News

Sesali Pernyataan Jokowi Dipelintir, Istana Tegaskan Hak Preferensi Politik Presiden Dijamin UU


Koordinator Staf Khusus Presiden Ari Dwipayana menyesealkan pernyataan Presiden Joko Widodo (Jokowi) soal presiden boleh berkampanye, telah banyak disalahartikan bahkan dipelintir.

Undang-Undang Pemilu, tutur dia, juga menjamin hak presiden untuk mempunyai preferensi politik pada partai atau pasangan calon tertentu sebagai peserta pemilu yang dikampanyekan, dengan tetap mengikuti pagar-pagar yang telah diatur dalam undang-undang.

“Presiden-presiden sebelumnya, mulai presiden ke-5 dan ke-6, yang juga memiliki preferensi politik yang jelas dengan partai politik yang didukungnya dan ikut berkampanye untuk memenangkan partai yang didukungnya,” ujar Ari di Jakarta, Kamis (25/1/2024).

Dia mengatakan presiden dalam merespon pertanyaan itu, memberikan penjelasan terutama terkait aturan main dalam berdemokrasi bagi menteri ataupun presiden. Ia menegaskan, sepanjang aturan memperbolehkan, maka tidak ada pihak manapun yang berhak melarang.

“Sebagaimana diatur dalam pasal 281 Undang-Undang No.7 tahun 2017 tentang pemilu bahwa kampanye pemilu boleh mengikutsertakan presiden, wakil presiden, menteri, dan juga kepala daerah dan wakil kepala daerah. Artinya, presiden boleh berkampanye. Ini jelas ditegaskan dalam undang-undang,” kata Ari.

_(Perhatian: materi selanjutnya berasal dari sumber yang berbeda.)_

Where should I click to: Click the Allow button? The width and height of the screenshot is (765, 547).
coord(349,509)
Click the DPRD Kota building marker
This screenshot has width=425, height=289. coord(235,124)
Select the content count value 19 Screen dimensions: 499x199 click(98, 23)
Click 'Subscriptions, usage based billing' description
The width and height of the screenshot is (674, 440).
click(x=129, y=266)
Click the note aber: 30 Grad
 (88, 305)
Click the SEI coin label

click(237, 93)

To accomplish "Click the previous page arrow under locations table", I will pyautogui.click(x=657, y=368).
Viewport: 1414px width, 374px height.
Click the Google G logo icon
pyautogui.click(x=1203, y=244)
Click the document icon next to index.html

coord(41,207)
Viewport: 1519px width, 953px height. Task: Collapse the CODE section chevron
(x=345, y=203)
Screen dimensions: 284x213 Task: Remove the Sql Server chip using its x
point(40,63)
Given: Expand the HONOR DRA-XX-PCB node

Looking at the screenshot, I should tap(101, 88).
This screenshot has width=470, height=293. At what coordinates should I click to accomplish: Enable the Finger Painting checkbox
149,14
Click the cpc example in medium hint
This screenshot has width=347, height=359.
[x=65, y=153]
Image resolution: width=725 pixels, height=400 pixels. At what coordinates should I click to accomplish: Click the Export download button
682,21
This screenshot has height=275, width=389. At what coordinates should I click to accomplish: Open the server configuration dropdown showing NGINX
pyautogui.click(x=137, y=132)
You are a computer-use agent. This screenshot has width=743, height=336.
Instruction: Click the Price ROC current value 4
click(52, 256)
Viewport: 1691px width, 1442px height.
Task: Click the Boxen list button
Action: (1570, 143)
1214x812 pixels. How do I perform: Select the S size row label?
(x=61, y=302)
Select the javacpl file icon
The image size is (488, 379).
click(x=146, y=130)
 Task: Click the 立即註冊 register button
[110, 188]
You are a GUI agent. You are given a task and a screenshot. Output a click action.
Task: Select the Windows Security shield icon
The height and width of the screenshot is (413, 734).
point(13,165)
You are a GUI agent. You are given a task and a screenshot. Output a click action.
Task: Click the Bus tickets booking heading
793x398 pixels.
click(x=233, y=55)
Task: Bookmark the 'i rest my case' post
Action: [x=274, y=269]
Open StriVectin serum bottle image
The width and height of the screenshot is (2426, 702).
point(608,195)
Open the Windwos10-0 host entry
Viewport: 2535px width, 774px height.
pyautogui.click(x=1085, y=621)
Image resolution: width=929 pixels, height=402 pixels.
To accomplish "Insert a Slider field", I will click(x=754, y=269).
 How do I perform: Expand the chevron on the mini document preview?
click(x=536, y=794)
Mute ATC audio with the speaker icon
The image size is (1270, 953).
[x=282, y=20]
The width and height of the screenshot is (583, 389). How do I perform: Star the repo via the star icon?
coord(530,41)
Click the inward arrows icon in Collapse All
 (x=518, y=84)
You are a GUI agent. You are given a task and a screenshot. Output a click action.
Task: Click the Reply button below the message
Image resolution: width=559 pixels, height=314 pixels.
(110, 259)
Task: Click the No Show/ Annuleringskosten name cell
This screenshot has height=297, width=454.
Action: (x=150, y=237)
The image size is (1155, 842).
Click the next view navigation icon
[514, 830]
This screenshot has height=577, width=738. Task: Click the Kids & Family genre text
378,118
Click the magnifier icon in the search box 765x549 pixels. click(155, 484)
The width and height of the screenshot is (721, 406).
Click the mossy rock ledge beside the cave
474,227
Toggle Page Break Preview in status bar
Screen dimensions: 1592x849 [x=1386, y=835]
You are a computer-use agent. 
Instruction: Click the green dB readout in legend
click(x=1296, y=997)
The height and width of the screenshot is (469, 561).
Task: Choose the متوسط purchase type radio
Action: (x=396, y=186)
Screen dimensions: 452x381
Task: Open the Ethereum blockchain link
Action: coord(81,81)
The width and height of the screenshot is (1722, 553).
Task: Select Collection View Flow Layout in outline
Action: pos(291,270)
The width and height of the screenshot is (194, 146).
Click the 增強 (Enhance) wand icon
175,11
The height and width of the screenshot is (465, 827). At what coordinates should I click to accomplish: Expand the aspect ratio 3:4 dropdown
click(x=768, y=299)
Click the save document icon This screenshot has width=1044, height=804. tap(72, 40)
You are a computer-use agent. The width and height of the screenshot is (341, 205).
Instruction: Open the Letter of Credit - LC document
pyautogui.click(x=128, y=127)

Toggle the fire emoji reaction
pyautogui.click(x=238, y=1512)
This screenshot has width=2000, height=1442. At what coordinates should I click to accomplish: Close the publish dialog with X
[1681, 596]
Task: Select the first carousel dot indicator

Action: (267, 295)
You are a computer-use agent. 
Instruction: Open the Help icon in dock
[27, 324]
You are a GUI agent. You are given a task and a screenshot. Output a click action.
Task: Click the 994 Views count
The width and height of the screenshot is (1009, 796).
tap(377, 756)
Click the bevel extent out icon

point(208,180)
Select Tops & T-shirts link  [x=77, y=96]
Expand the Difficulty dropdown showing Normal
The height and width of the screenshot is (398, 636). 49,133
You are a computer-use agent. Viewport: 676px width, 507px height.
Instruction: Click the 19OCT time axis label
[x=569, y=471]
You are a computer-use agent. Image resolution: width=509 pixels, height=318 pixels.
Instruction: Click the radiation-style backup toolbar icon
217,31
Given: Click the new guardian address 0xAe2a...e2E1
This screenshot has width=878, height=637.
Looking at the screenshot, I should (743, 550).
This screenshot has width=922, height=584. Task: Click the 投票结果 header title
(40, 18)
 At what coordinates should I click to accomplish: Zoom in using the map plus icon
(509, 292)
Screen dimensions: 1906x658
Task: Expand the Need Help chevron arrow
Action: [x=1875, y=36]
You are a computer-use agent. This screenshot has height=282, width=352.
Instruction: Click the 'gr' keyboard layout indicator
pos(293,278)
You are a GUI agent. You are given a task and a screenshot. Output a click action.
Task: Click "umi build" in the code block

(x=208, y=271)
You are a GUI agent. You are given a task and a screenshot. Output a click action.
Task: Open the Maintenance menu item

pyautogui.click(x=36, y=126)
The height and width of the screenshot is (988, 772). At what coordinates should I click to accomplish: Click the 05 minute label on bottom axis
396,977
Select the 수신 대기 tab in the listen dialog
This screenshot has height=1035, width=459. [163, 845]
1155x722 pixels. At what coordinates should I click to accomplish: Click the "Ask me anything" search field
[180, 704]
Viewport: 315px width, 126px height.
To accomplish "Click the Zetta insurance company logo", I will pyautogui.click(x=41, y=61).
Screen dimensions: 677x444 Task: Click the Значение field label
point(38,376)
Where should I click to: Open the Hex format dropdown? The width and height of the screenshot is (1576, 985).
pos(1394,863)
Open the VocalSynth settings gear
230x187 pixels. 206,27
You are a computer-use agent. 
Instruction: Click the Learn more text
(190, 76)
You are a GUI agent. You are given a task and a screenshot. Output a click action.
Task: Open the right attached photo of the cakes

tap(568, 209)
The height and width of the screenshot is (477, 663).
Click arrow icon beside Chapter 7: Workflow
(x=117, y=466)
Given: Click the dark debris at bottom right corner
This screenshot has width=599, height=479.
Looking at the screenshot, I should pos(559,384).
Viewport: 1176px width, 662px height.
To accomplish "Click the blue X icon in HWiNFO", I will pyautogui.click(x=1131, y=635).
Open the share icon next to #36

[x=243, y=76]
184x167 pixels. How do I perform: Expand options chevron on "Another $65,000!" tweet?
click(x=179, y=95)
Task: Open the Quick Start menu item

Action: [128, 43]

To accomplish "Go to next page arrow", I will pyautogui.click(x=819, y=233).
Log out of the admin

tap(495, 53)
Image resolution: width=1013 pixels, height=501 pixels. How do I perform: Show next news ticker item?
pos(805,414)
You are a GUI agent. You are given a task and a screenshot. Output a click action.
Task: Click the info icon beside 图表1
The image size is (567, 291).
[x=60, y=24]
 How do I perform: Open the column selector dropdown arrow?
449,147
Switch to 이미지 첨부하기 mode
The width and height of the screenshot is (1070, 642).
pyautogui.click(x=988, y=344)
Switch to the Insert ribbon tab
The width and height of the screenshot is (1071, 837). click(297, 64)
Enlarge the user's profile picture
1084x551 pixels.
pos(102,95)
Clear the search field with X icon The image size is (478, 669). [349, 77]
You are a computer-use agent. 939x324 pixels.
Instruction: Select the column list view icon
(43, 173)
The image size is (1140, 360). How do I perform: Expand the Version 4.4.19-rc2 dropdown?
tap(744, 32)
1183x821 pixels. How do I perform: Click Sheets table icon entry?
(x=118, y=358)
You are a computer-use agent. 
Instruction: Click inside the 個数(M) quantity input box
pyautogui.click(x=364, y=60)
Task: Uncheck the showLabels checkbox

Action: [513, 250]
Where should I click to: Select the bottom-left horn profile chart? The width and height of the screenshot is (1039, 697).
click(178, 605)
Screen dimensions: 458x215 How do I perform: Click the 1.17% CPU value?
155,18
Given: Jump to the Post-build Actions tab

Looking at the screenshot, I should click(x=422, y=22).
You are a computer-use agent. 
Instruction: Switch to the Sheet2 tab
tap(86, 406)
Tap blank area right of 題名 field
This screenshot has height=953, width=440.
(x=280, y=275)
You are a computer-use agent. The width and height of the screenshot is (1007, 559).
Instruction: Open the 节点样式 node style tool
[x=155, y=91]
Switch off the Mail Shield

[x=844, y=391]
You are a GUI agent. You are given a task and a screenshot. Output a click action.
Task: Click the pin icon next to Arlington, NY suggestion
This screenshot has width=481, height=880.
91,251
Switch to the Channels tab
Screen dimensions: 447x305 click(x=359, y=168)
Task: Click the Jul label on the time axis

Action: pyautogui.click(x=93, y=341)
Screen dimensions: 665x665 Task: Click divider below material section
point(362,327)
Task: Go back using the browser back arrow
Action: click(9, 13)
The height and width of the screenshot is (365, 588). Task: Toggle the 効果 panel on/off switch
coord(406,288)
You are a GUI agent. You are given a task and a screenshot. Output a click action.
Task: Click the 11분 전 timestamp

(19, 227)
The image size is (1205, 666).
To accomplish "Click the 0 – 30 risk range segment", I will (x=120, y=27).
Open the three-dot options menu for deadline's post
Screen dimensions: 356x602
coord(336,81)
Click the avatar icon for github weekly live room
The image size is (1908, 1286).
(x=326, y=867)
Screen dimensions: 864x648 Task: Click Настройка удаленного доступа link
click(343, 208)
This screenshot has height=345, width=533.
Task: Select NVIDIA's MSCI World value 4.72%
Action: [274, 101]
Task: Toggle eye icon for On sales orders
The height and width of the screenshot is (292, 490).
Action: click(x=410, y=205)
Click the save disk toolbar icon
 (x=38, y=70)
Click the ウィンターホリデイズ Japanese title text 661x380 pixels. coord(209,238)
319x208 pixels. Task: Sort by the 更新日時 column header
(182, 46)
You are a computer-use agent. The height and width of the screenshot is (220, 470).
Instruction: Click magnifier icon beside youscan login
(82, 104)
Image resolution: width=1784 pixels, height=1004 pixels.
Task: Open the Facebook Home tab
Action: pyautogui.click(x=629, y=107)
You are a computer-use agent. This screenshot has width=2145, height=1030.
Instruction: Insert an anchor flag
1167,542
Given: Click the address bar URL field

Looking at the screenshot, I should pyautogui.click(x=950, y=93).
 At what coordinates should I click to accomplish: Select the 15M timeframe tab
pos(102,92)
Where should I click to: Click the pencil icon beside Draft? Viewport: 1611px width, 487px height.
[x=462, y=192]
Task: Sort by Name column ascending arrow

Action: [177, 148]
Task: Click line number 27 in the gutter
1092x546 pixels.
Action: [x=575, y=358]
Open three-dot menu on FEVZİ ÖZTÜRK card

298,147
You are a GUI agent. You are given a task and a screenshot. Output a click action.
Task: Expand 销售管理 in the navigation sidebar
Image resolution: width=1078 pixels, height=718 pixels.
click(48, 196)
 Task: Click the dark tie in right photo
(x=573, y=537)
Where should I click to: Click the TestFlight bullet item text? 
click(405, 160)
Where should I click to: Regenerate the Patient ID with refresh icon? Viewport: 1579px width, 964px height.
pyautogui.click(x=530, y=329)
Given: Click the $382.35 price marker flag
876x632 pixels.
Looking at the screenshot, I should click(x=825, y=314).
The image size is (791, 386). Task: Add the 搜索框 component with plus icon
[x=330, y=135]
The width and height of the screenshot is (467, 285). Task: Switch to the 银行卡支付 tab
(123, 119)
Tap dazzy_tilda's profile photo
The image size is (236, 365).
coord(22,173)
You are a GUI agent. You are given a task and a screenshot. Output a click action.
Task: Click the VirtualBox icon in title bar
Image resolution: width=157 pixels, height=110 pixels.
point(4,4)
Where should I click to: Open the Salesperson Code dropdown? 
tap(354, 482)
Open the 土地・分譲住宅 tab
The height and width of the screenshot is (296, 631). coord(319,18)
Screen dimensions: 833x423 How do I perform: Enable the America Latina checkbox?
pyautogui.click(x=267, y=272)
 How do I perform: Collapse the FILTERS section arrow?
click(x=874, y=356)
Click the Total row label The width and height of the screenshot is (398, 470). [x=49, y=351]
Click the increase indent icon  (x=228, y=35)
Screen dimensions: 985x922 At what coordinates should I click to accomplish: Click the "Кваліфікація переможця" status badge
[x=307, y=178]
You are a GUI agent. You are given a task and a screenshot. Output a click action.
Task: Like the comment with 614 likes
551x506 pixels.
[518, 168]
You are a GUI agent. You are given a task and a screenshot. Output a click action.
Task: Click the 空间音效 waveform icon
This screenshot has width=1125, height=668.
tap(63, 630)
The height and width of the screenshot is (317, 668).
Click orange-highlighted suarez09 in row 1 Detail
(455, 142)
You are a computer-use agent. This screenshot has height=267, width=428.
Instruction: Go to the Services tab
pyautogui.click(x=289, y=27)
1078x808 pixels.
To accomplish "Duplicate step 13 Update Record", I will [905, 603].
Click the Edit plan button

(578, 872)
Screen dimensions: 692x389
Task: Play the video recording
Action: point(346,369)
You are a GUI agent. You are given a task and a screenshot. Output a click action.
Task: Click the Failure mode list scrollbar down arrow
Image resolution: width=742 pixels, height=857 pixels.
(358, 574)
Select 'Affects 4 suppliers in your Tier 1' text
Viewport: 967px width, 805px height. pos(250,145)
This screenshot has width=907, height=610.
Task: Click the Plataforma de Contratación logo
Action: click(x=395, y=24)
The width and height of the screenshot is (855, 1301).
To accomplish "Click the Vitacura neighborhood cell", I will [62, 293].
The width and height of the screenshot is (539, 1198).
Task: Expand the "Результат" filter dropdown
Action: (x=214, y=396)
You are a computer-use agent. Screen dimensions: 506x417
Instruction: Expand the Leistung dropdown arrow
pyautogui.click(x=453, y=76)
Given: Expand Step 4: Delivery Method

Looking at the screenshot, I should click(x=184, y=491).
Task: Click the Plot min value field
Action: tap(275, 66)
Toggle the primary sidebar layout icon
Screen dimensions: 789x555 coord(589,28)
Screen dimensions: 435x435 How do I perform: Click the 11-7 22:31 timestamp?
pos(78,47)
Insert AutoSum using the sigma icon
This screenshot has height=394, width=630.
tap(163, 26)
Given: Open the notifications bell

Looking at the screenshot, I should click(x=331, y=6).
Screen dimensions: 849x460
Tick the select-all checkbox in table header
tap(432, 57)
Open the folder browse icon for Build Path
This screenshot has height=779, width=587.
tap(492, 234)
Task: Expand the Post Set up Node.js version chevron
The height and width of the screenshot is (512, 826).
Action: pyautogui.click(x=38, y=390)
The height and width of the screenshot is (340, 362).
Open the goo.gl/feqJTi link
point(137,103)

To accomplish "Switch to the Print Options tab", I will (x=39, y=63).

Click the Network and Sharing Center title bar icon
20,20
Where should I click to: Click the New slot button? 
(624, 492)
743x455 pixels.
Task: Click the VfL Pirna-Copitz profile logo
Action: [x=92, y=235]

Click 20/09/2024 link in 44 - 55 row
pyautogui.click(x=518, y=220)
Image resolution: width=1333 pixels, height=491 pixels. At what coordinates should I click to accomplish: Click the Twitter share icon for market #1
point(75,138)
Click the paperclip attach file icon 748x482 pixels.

Sebelumnya, pernyataan mengejutkan diucapkan oleh Presiden Joko Widodo (Jokowi). Ia mengatakan seorang presiden boleh berkampanye dan juga boleh memihak dalam gelaran Pilpres 2024. Menariknya ucapan ini ia tuturkan di hadapan Menteri Pertahanan (Menhan) sekaligus capres nomor urut 2, Prabowo Subianto.

Ucapan ini ia lontarkan dalam rangka menanggapi perihal adanya menteri kabinet yang tidak ada hubungannya dengan politik, tapi ikut serta menjadi tim sukses pasangan capres-cawapres. “Presiden tuh boleh lho kampanye, Presiden boleh memihak, boleh,” ujar Jokowi di Pangkalan TNI AU Halim Perdanakusuma, Jakarta, Rabu (24/1/2024).

Dia mengatakan, presiden maupun menteri merupakan pejabat publik yang juga sekaligus pejabat politik. Namun demikian, saat berkampanye tidak boleh menggunakan atau memanfaatkan fasilitas negara.

“Tapi yang paling penting waktu kampanye tidak boleh menggunakan fasilitas negara, kita ini pejabat publik sekaligus pejabat politik, masa berpolitik enggak boleh, boleh. Menteri juga boleh,” katanya.